アナタが社長だろうと部長だろうと、いっかいの担当者であろうとも、それぞれが自分の持分を変えていかねば、あなたの会社は変わらない。
- [ア]実践トライアルから学べる能力こそ、“答え”のない時代を生き抜くために必須である。
・会社を変えていくプロジェクト・メンバーは、論理思考、財務分析など、座学で身につける“知”的能力は必要だが、“答え”のない時代を生き抜くためには、トライアル行為、試作プロセスを重視し、その行為の中から“怪我の功名”、“偶然のイタズラ”と言われる何かを事後的につかみとる実学的能力≒知恵こそがカイゼンを進化させることができる。
- [イ]不連続にビジネスモデル・カイゼンが起きるメカニズム、起す経営の主体性、企業文化はいかなるものか
・問題に気づいても“すぐやる”企業体質と『あ〜でもない・・』と屁理屈が優先する企業の差が戦略実行能力の差になっている。!組織集団のDNAとして継承する行動様式を「XXXウエイ」として、定着させる努力や価値観の浸透が不可欠である。

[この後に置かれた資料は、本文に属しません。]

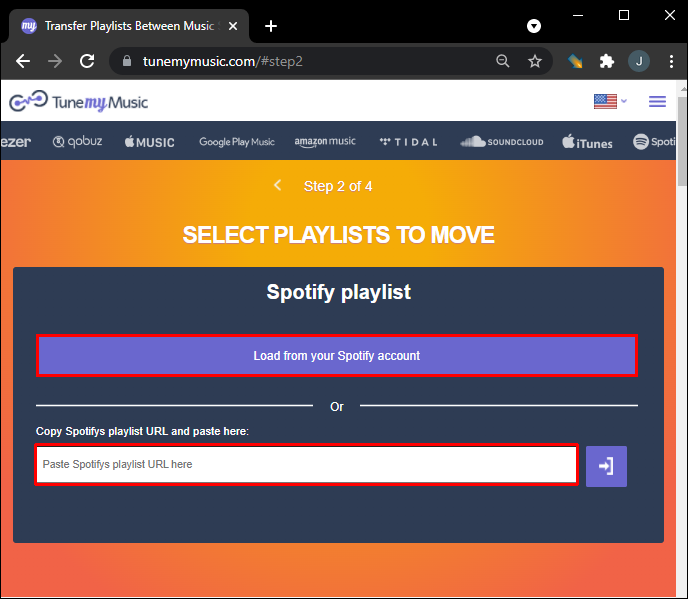Click the Amazon Music logo
This screenshot has width=688, height=599.
click(x=325, y=142)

- いまや、不連続にビジネス・モデルを変えつづける企業が生残り、勝ち残る!
- [ア]ビジネス・モデルをカイゼンするには現場パワー*カイゼン・メカニズム*グローバルITが有機的に再構築されていくステップが必要。
・エクセレント企業を定義したり、他社事例をモノマネする時代ではない!
- [イ]現場カイゼンをJIT手法がリードし、工場カイゼンをTOCがリードし、グローバルサプライチェーン・カイゼンをSCMがリードする
・カイゼンは経験の科学だ。カイゼン対象空間を時間と距離と情報量の積であるとすれば、カイゼン対象時間を“今日”やること、対象距離を自分の“職場、工程”からスタートさせ、対象情報を不揃いのデータや情報からパソコン片手にコントロールする対象空間を徐徐に拡大することがのぞましい。

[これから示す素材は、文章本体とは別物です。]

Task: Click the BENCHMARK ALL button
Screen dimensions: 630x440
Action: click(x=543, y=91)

・手法におどらされるのではなく、カイゼン空間に見合ったカイゼン手法を選んで適用すべきだ。JIT、TOC、SCMはその順で適用空間を拡大するのに向いている。
カイゼン本舗 竹之内隆
※かつて「バカの壁」という題名の本がベストセラーになったが、この本は刺激的な題名で誤解されやすいが、内容が手堅く、ヒトの持つ認識の壁が厚いということを記している点で良書であった。人間は、自分の脳が受入れることしか理解しない(できない)。